The contempt and distrust with which they were regarded by the ruler resulted in their being squeezed out of the most important military commands. We witness in effect the disbanding of the praetorian guard into which the Qizilbash had developed after the accession of Shah Tahmasp I. This is not to say that they disappeared from the scene altogether: there were still Qizilbash units in Persia during the reign of Shah 'Abbas and even down to the collapse of his dynasty in the 12th/18th century. But henceforth they were no longer the sole military caste.
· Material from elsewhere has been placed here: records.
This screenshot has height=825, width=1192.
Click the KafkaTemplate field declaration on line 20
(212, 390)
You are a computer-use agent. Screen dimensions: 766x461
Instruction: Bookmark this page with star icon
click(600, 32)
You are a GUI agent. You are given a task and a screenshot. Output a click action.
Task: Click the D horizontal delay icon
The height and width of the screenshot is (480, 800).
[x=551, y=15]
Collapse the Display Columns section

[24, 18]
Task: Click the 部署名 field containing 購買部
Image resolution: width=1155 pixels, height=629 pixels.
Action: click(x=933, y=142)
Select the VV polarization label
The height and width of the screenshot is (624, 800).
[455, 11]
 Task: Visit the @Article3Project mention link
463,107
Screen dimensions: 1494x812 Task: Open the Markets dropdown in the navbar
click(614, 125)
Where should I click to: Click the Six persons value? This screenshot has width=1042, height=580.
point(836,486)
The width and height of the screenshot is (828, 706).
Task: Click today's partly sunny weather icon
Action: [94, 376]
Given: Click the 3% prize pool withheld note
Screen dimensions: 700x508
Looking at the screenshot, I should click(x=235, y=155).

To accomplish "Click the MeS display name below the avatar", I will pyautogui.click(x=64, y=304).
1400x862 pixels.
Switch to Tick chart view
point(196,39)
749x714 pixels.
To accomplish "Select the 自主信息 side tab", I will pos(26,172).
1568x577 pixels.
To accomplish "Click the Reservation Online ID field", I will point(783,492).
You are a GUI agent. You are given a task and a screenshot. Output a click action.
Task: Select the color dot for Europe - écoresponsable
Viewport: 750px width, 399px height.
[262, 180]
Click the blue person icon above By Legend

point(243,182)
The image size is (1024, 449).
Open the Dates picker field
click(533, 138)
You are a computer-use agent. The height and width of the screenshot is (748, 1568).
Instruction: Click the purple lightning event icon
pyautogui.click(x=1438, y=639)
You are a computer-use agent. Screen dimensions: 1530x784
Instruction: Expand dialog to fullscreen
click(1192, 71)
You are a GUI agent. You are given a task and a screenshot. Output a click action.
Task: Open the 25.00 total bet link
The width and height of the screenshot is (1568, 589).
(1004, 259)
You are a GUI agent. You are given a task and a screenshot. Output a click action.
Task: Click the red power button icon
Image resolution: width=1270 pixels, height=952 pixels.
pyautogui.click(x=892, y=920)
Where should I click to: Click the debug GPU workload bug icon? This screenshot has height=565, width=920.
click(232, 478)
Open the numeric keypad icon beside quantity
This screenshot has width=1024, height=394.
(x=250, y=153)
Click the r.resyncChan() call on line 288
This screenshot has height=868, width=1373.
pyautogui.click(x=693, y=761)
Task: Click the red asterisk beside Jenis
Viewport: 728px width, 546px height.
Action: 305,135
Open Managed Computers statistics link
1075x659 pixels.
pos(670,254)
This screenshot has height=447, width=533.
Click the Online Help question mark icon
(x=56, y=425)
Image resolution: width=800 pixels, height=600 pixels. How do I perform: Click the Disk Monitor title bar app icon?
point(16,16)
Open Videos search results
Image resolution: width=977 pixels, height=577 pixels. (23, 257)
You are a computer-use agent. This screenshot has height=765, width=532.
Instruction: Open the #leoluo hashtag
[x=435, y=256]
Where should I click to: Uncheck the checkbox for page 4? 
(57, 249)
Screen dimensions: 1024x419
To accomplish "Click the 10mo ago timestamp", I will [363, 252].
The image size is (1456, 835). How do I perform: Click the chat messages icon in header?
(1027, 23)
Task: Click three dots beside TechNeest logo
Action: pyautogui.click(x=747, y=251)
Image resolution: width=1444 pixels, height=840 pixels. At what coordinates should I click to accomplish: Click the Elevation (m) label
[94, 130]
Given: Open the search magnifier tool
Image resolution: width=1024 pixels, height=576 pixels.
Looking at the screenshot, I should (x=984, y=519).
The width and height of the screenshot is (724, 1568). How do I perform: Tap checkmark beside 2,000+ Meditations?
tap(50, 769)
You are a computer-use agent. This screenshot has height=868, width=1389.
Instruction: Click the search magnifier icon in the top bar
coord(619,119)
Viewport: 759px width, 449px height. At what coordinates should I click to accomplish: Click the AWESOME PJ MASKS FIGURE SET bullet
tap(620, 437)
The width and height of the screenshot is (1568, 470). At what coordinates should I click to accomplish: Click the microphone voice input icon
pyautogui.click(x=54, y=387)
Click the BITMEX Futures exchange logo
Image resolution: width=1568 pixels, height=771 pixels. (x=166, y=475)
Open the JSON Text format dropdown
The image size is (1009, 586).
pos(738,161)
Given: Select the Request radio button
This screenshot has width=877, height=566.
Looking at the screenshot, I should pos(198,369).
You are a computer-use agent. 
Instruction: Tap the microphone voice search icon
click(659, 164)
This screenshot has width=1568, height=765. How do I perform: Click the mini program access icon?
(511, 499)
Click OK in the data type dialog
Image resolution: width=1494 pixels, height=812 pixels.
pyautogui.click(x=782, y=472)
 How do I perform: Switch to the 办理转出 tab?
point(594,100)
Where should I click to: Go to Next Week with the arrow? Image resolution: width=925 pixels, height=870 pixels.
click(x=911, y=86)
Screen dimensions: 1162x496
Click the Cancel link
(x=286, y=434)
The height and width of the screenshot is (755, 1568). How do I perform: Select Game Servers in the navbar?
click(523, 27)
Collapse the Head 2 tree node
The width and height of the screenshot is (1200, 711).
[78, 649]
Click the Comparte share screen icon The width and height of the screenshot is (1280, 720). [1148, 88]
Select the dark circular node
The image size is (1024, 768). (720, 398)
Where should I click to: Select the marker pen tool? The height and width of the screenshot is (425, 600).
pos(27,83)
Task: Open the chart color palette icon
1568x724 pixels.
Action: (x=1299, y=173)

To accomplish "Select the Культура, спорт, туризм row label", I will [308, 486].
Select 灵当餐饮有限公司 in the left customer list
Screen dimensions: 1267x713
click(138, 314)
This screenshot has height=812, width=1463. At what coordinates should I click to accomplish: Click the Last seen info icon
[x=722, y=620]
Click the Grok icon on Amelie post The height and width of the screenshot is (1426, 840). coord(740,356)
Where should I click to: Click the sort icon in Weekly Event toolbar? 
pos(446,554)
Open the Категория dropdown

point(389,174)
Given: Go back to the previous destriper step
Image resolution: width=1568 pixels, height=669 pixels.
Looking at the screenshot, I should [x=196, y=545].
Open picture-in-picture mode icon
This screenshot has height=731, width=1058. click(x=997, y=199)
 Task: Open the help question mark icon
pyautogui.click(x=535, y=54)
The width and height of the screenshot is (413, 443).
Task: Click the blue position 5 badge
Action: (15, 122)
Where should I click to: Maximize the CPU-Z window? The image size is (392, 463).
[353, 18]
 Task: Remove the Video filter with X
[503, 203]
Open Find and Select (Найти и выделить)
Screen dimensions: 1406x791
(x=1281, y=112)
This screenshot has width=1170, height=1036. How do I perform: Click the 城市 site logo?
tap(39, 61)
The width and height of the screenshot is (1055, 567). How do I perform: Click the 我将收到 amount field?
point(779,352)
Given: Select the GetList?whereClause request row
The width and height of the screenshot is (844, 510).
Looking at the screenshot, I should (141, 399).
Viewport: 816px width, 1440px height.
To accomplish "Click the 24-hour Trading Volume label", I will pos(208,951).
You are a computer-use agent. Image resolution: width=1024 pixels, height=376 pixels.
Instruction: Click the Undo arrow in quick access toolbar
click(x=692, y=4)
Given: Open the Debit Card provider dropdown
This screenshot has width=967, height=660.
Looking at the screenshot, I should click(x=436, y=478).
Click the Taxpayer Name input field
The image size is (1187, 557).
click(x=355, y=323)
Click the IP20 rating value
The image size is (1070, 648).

After they had been neutralised the structure of the Safavid empire was fundamentally transformed. Shah 'Abbas could only achieve a lasting success by creating a counterbalance to the Qizilbash on the one hand and by compensating for the loss of military striking power on the other. He employed various means to this end. One was a procedure associated with the term shablsavani which aimed at polarising feeling among the Qizilbash. It took the form of a summons to "those loyal to the king", the royalists. It seems that in this way reliable elements among the Qizilbash were identified and then probably reorganised into fresh military units. However, we have no detailed knowledge of this.
We know a good deal more about the establishment of a new corps in the Safavid army, the cavalry formation of royal squires (qullar or ghulaman-i khassa-yi sharifa) whose commander bore the title of qullaraqasi. These royal squires, mostly Muslim converts descended from Christians of diverse races, had either come to Persia as children or had been born of Georgian, Circassian, Caucasian and Armenian parents, often prisoners of war, who had already settled in Persia. This corps, which was raised by 'Abbas shortly after his accession, proved so valuable that the Qizilbash formations were soon reduced to a half or even less of their original establishment.
As their first commander, a Georgian convert to Islam by the name of AllahvardI Khan, won great esteem and was honoured with the title of Sultan. Qullar who proved their worth could rise to high office: they were employed as governors - AllahvardI Khan himself succeeded in becoming governor of Fars - or were even appointed commanders of Turkmen troops when the latter failed to produce suitable candidates for vacant positions from among their own ranks. In time they came to occupy about a fifth of all the key positions in the administration.